Jennifer’s Body (2009)
Sexual awakenings and complicated female relationships turn witty in the Diablo Cody-penned Jennifer’s Body. Needy (Amanda Seyfried) has always played second fiddle to her more popular, sexy, bossy best friend Jennifer (Megan Fox). But when Jennifer is stolen away by a band of “agents of Satan with really awesome haircuts” fronted by evil Nikolai (Adam Brody), things gets a bit demonic. The band assumes the popular girl is a virgin, but she isn’t (“not even a back door virgin”), and their sacrifice of her has unintended consequences—namely, as meek Needy soon learns, it gives Jennifer a fondness for seducing boys and eating them alive. Jennifer-as-demon is insatiable, forceful and terrifying, and the depiction of her with the guys reflects, as it does in other horror, our culture’s discomfort with sexually-aggressive women. Needy’s struggles with Jennifer are also real to anyone who’s had a friendship sour, and her scenes with her sweet beta boyfriend Chip (Johnny Simmons) add a nice counterpoint. Watch the film when you want to grieve a toxic relationship from your past, or to remember the words that begin the movie: “Hell is a teenage girl.”

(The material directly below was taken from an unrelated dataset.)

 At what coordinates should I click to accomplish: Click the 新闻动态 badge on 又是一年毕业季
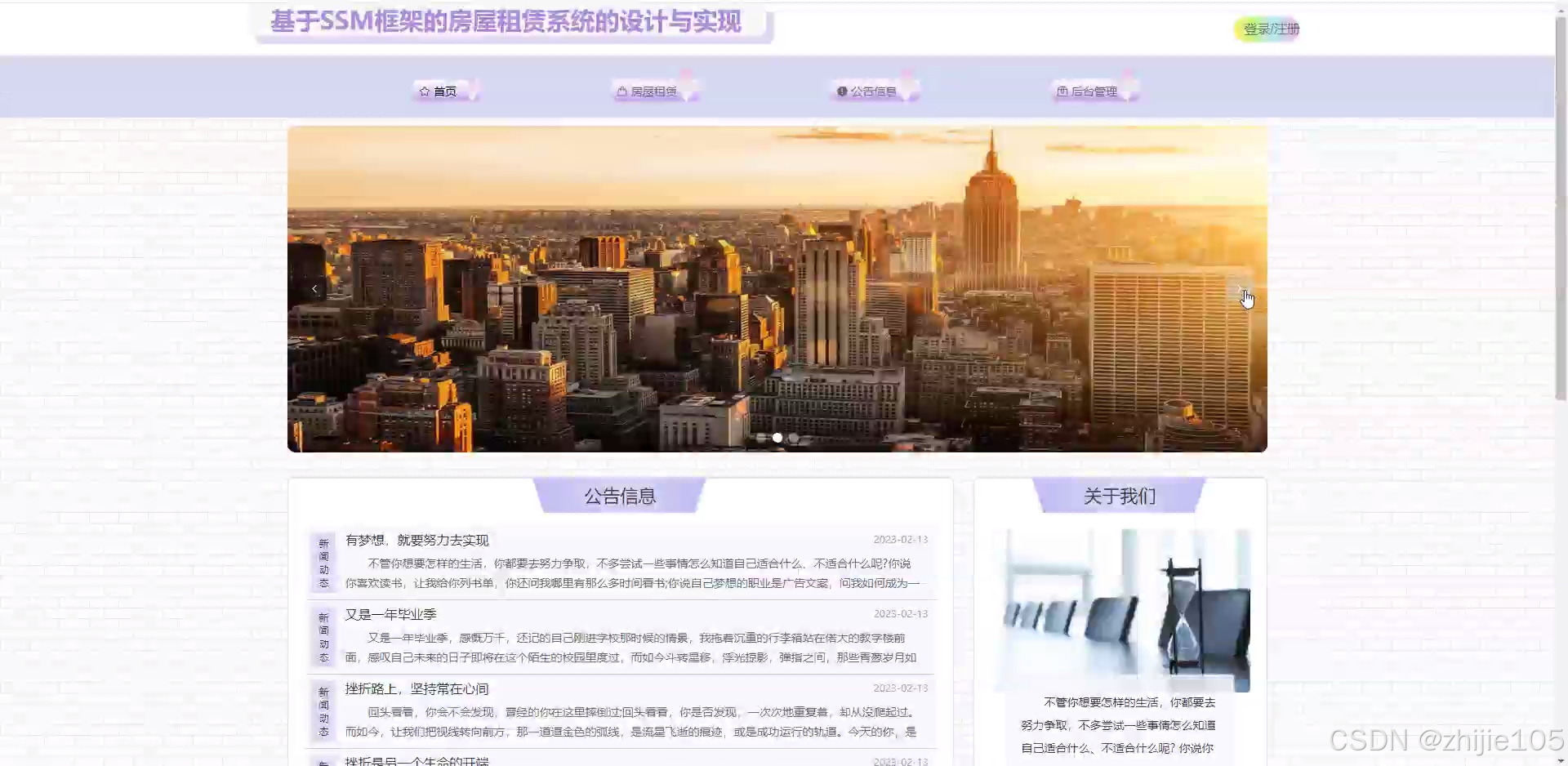323,637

Wes Craven’s unconventional slasher film broke new ground with its sharp humor, Drew Barrymore cameo, and meta-commentary on horror tropes, including the trope that staying a virgin means you’ll survive in a scary movie. While high schooler Sidney (Neve Campbell) is still grieving her mother’s brutal death, she’s targeted by a psycho killer who massacres everyone around her, often after giving them a creepy phone call. (Remember cordless phones? Yeah, people used to use those.) At the same time, Sidney is under pressure from her boyfriend, Billy (Skeet Ulrich), to have sex, but she’s been afraid of turning into a “bad seed” like her adulterous mother. But maybe the fear runs deeper. “Now you’re no longer a virgin. Now you’re going to die. Those are the rules,” one character says to her at the end. Yet as Scream twists other genre tropes, so it does here—often hilariously. Watch it if you’re trying to figure out if he’s The One—or just, you know, possibly a psycho killer.
It Follows (2014)
It Follows takes the sex-is-danger idea a step further. In it, college student Jay (Maika Monroe) sleeps with the nice guy she’s been dating…only to wake and discover he’s given her a sexually-transmitted monster: a creature that can transform itself into any other person and will stalk and kill her—unless she has sex and passes it on to someone else. Though it seems like it would lend itself to Jay desperately banging her way to safety, the movie is more realistic and subtle at first (and freaky; did I mention freaky?). Much of it involves her trying to survive within the protective circle of her sister and friends, including the cute and nerdy Paul (Keir Gilchrist), who still has a thing for her—yes, even with the sexually-transmitted nightmare on her hands. Watch to remind yourself that a real man would take a monster from you.